The difference between the two is a matter of perspective, of direction. And more often than not, without realizing it, we start from the wrong one.

What’s the Right Angle?

Simon Sinek framed this through the Golden Circle: most organizations communicate from the inside out - what, then how, and only sometimes why. But the human brain works in reverse. We connect to meaning before we connect to details.

“We implemented an AI system across the organization” is a fact.
“We gave every employee two hours back in their day” is a story.
Same reality, different angle, but only one speaks to the heart.

People Don’t Buy Tools, They Buy a Promise

Clayton Christensen captured it with Jobs To Be Done: People don’t buy products, they “hire” solutions to move forward. No one wakes up thinking, “I need a CRM.” They think: “I’m losing customers. I’m not on top of things.” They feel the friction and loss of control. That’s what we need to speak to. The tool is the solution, the need is the story.

And as Daniel Kahneman and Amos Tversky showed in Prospect Theory - we react more strongly to avoiding loss than to gaining value. “Save hours” will always land harder than “40 advanced features.”

Just A Few Degrees Can Change Everything

Changing the point of view doesn't require rewriting everything. Sometimes, shifting the angle by a few degrees reveals a completely different story. Instead of “Who we are,” start with: “What’s changed in your world that makes us necessary?” That shift alone reframes everything.

From Description to Relevance

A product campaign can highlight features, or the pain it resolves. “I do X” becomes: “I help people like you solve Y.

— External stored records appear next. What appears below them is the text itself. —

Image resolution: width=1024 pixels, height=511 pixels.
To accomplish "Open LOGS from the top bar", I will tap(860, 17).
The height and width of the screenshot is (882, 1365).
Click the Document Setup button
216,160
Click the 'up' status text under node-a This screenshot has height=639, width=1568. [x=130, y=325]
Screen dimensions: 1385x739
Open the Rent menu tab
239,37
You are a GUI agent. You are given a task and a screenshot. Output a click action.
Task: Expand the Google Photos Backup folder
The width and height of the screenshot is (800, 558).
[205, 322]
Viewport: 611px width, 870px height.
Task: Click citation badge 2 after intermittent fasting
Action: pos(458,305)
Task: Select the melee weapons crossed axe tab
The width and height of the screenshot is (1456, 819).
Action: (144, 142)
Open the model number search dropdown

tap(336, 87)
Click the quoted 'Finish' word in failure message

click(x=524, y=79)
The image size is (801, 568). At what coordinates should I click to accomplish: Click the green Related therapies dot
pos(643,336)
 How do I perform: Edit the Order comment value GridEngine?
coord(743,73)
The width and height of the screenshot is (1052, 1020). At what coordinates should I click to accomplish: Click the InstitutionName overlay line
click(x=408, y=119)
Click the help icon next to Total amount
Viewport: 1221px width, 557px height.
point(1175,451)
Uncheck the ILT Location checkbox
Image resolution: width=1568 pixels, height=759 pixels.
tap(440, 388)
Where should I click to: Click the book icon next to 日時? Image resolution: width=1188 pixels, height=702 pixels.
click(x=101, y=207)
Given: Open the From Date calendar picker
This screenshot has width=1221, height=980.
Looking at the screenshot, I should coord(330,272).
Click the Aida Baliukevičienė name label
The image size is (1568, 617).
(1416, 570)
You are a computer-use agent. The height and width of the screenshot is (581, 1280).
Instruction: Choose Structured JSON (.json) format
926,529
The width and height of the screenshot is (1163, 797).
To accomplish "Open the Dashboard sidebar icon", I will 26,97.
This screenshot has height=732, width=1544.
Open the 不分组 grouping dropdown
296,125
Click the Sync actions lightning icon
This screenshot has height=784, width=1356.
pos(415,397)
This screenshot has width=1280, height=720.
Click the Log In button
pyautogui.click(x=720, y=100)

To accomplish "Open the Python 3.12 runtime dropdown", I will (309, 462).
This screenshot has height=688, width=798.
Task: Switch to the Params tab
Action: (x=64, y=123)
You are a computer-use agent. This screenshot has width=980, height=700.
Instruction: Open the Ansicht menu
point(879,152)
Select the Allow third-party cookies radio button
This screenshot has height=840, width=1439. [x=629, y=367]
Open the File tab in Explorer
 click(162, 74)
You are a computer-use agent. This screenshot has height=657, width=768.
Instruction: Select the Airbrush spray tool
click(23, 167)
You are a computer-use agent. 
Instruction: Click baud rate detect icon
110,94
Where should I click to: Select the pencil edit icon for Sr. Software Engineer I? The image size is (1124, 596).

In cognitive psychology, this is called perspective-taking – the ability to step into someone else’s point of view. It’s not about being nicer, it’s about being precise. People who practice it build trust faster, negotiate better, and sell more – because they speak directly to what matters.

A Shift in Paradigm

This isn’t a messaging tweak, but a mindset shift. From a world where we are at the center, to one where our audience is. And when we truly understand them - their needs, their pressure, their reality - the story reveals itself.